## TASK INPUT

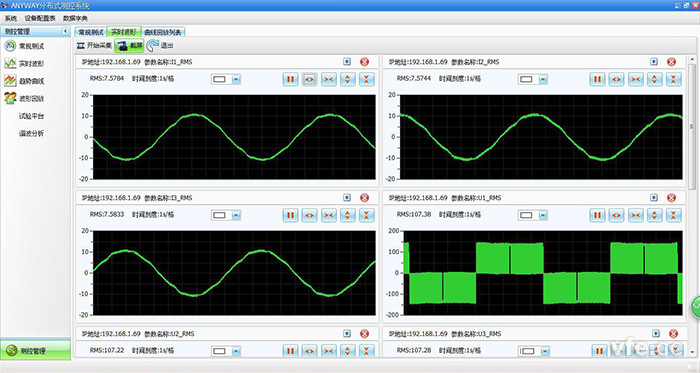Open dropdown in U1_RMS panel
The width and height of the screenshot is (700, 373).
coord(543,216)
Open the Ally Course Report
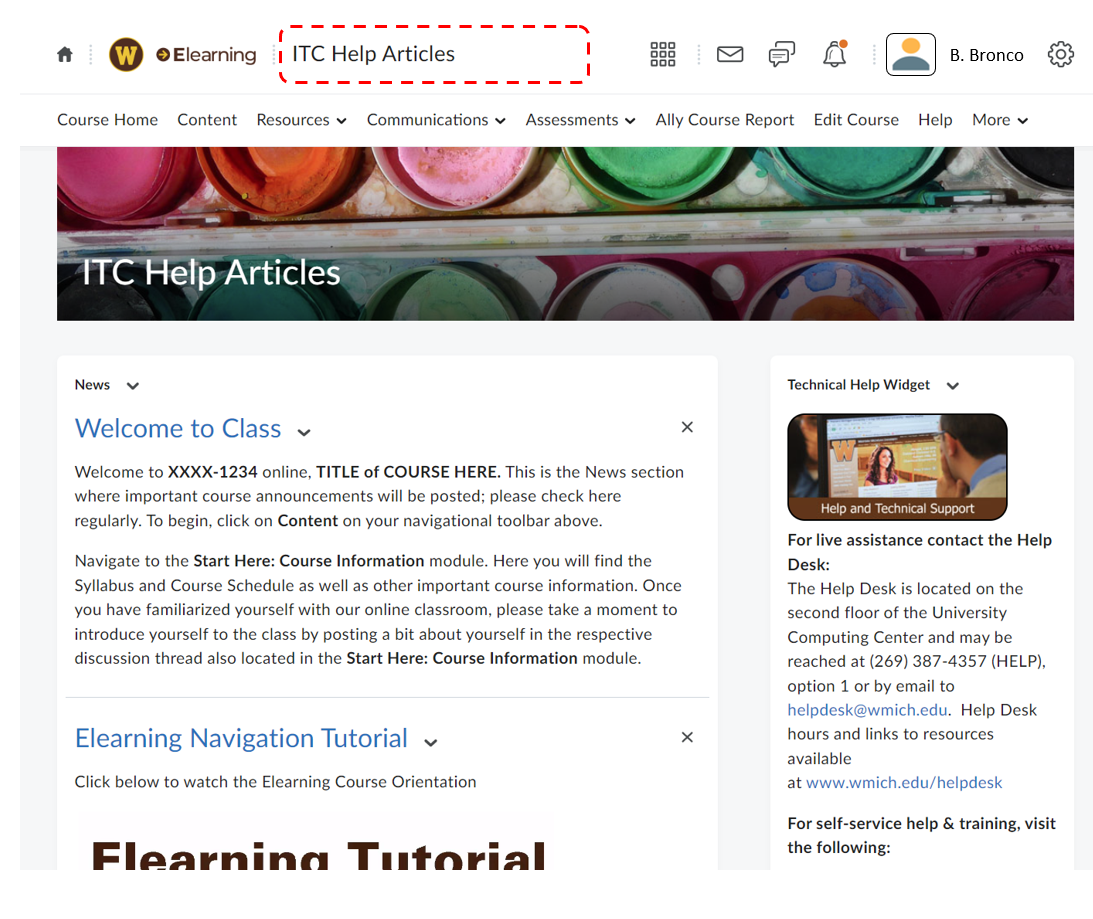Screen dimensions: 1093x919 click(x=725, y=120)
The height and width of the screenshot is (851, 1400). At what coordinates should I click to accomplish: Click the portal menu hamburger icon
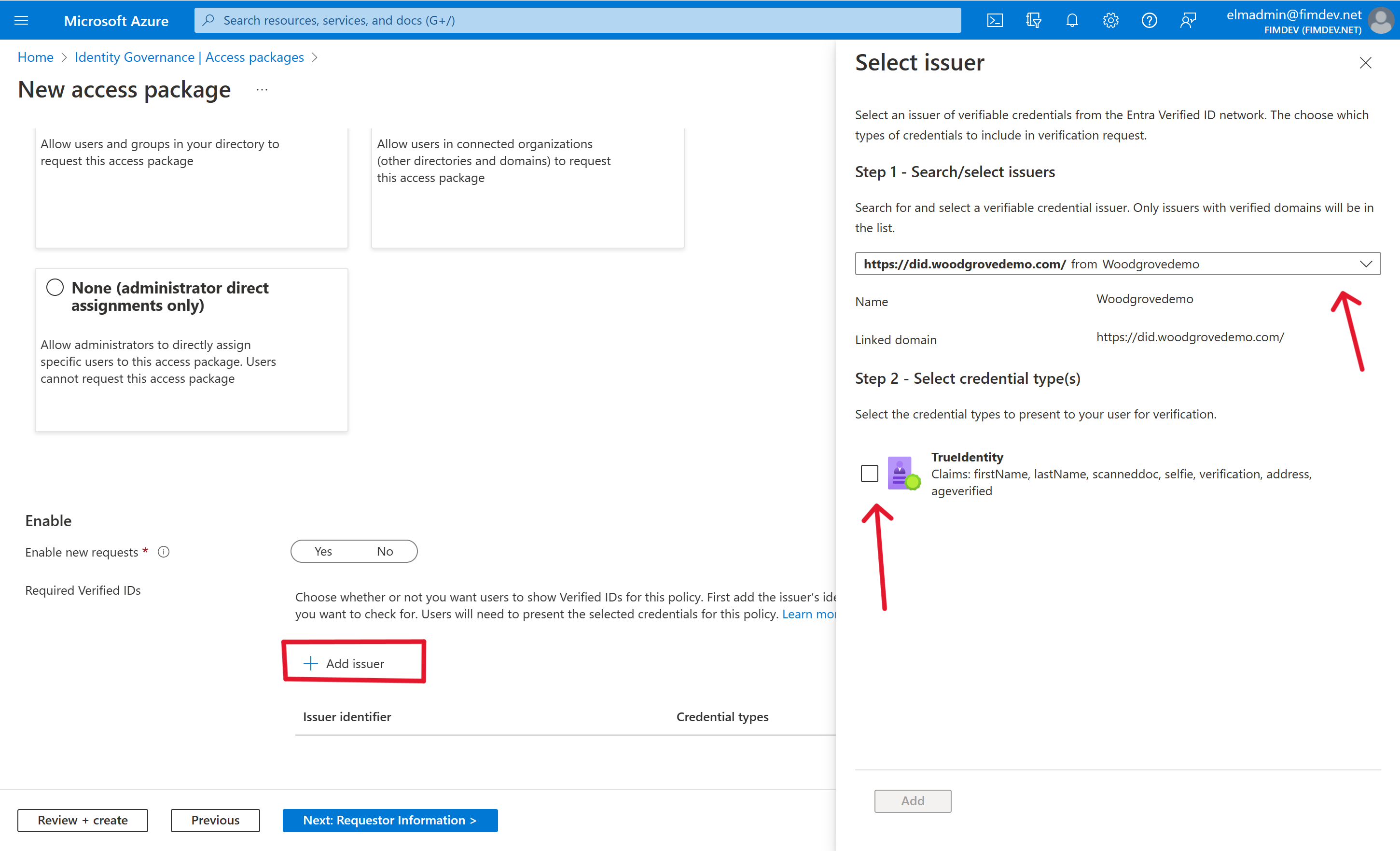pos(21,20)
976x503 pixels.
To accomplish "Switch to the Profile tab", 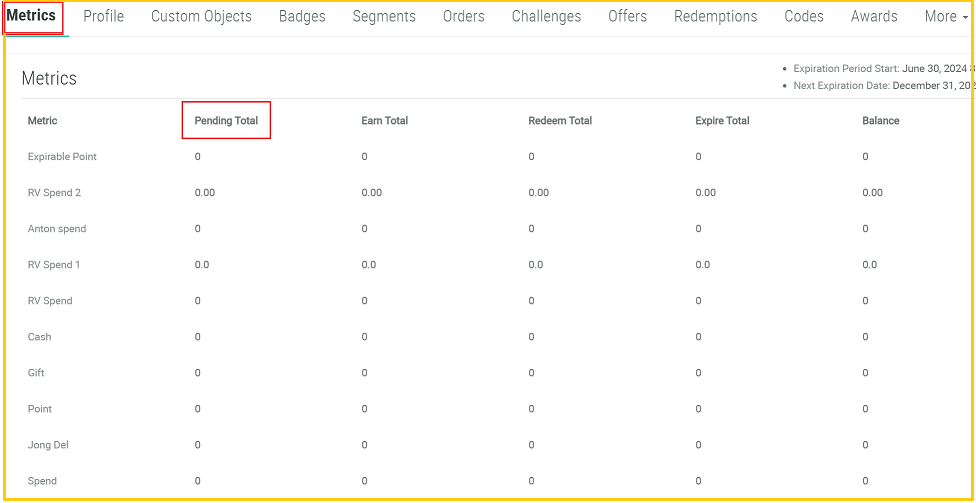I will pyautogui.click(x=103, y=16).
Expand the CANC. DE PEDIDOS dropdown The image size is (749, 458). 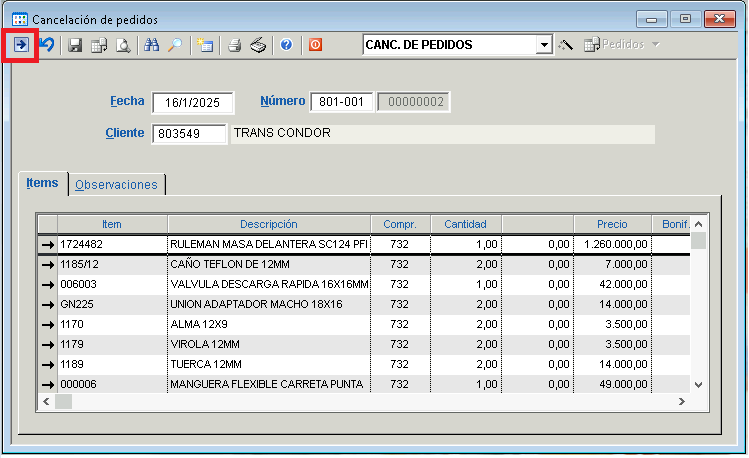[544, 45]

## ASSIGNED TASK
Write back word for word every line in the entries above from the one with "Open the Ally Course Report" to the one with "976x503 pixels.", ends included, and none of the pictures.

## WRITTEN SOLUTION
Open the Ally Course Report
Screen dimensions: 1093x919 click(x=725, y=120)
The height and width of the screenshot is (851, 1400). At what coordinates should I click to accomplish: Click the portal menu hamburger icon
pos(21,20)
976x503 pixels.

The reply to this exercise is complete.